* **Task**
Copy out each of the items below word for word, changing nothing.

# START OF Record list

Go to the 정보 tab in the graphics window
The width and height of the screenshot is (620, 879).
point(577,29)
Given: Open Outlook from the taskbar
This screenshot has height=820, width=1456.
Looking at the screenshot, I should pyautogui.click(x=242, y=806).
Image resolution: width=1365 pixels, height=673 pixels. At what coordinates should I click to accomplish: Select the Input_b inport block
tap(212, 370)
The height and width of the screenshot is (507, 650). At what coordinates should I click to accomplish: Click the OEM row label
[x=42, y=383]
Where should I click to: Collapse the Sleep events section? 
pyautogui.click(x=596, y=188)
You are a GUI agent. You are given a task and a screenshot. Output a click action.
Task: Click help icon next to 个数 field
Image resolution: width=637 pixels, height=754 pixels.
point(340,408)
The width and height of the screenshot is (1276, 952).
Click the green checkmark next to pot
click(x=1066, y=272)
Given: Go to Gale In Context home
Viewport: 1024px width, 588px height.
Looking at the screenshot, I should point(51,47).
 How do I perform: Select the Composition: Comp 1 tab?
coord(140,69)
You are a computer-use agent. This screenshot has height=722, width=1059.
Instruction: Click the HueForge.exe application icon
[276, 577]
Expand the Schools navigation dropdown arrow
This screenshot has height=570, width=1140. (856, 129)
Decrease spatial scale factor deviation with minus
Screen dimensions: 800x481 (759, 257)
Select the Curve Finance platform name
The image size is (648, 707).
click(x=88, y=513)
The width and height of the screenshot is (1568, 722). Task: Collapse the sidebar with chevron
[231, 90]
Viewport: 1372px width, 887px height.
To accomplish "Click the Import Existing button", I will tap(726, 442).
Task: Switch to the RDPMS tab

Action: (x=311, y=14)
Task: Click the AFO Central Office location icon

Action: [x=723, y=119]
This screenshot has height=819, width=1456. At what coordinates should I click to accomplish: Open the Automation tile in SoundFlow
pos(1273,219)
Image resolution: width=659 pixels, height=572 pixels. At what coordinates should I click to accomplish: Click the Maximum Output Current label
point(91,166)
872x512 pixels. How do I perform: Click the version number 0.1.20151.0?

# END OF Record list

* **Solution below**
Go to the 정보 tab in the graphics window
The width and height of the screenshot is (620, 879).
point(577,29)
Given: Open Outlook from the taskbar
This screenshot has height=820, width=1456.
Looking at the screenshot, I should pyautogui.click(x=242, y=806).
Image resolution: width=1365 pixels, height=673 pixels. At what coordinates should I click to accomplish: Select the Input_b inport block
tap(212, 370)
The height and width of the screenshot is (507, 650). At what coordinates should I click to accomplish: Click the OEM row label
[x=42, y=383]
Where should I click to: Collapse the Sleep events section? 
pyautogui.click(x=596, y=188)
You are a GUI agent. You are given a task and a screenshot. Output a click action.
Task: Click help icon next to 个数 field
Image resolution: width=637 pixels, height=754 pixels.
point(340,408)
The width and height of the screenshot is (1276, 952).
Click the green checkmark next to pot
click(x=1066, y=272)
Given: Go to Gale In Context home
Viewport: 1024px width, 588px height.
Looking at the screenshot, I should point(51,47).
 How do I perform: Select the Composition: Comp 1 tab?
coord(140,69)
You are a computer-use agent. This screenshot has height=722, width=1059.
Instruction: Click the HueForge.exe application icon
[276, 577]
Expand the Schools navigation dropdown arrow
This screenshot has height=570, width=1140. (856, 129)
Decrease spatial scale factor deviation with minus
Screen dimensions: 800x481 (759, 257)
Select the Curve Finance platform name
The image size is (648, 707).
click(x=88, y=513)
The width and height of the screenshot is (1568, 722). Task: Collapse the sidebar with chevron
[231, 90]
Viewport: 1372px width, 887px height.
To accomplish "Click the Import Existing button", I will tap(726, 442).
Task: Switch to the RDPMS tab

Action: (x=311, y=14)
Task: Click the AFO Central Office location icon

Action: [x=723, y=119]
This screenshot has height=819, width=1456. At what coordinates should I click to accomplish: Open the Automation tile in SoundFlow
pos(1273,219)
Image resolution: width=659 pixels, height=572 pixels. At what coordinates should I click to accomplish: Click the Maximum Output Current label
point(91,166)
872x512 pixels. How do I perform: Click the version number 0.1.20151.0?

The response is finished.